Assignment 02

Download zip
In [1]:
%matplotlib inline
In [2]:
import matplotlib.pyplot as plt
import numpy as np
import pandas as pd

from Data import Data
from kNN import kNN
In [3]:
pd.options.display.precision = 4

The distance functions to be used in kNN.
For $cosine \: similarity$, the distance measure used is $1 - cosine \: similarity$

In [4]:
def l2norm(p):
    return np.sqrt(np.sum(p ** 2))


def euclidean_dist(p1, p2):
    return l2norm(p1 - p2)


def cosine_dist(p1, p2):
    sim = np.dot(p1, p2) / (l2norm(p1) * l2norm(p2))
    return 1 - sim

Read the iris dataset and create a $60/20/20$ split for train/dev/test data using 5-fold cross validation.
See Data.py

In [5]:
data_sets = list(Data.read('iris.data', 5, 0.75))

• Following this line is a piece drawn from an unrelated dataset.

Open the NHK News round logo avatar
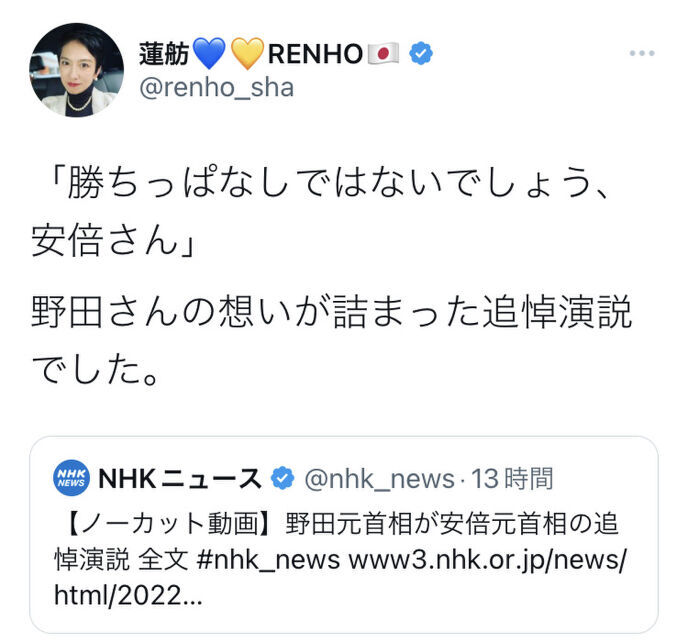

print(f'Train Data       = {data_sets[0].train.shape}')
print(f'Development Data = {data_sets[0].dev.shape}')
print(f'Test Data        = {data_sets[0].test.shape}')
Train Data       = (90, 5)
Development Data = (30, 5)
Test Data        = (30, 5)

Create models for the 3 distance measures:

  • Euclidean
  • Normalized Euclidean
  • Cosine

See kNN.py

In [6]:
all_models = {
    'euclidean': [],
    'normalized euclidean': [],
    'cosine': [],
}
for data in data_sets:
    all_models['euclidean'].append(kNN(data, euclidean_dist))
    all_models['normalized euclidean'].append(kNN(data.normalized(), euclidean_dist))
    all_models['cosine'].append(kNN(data, cosine_dist))
In [7]:
hyper_params = [1, 3, 5, 7]

Calculate the average accuracy for each value of $k$ in each model by testing development data against train data.
See kNN.py for k_accuracy()

In [8]:
accuracy = pd.DataFrame(columns=all_models.keys(), index=hyper_params)
for mdl_name, models in all_models.items():
    for k in hyper_params:
        accuracies = [mdl.k_accuracy(k) for mdl in models]
        accuracy.at[k, mdl_name] = np.average(accuracies)
In [9]:
accuracy.plot.bar()
plt.legend(loc='lower right')
plt.show()
In [10]:
accuracy
Out[10]:
euclidean normalized euclidean cosine
1 0.96 0.9533 0.96
3 0.9467 0.9533 0.9733
5 0.9533 0.9533 0.96
7 0.9533 0.96 0.9667

Calculate the final accuracy against test data.

In [11]:
final_accuracy = pd.DataFrame(columns=all_models.keys(), index=hyper_params)
for mdl_name, models in all_models.items():
    for k in hyper_params:
        accuracies = [mdl.final_accuracy(k) for mdl in models]
        final_accuracy.at[k, mdl_name] = np.average(accuracies)
In [12]:
final_accuracy.plot.bar()
plt.legend(loc='lower right')
plt.show()
In [13]:
final_accuracy
Out[13]:
euclidean normalized euclidean cosine
1 0.96 0.9333 0.9667
3 0.9667 0.9533 0.9733
5 0.96 0.9533 0.98
7 0.9667 0.9467 0.98

The best accuracy found during hyper-parameter optimization is not perfectly consistent with the best final accuracy found.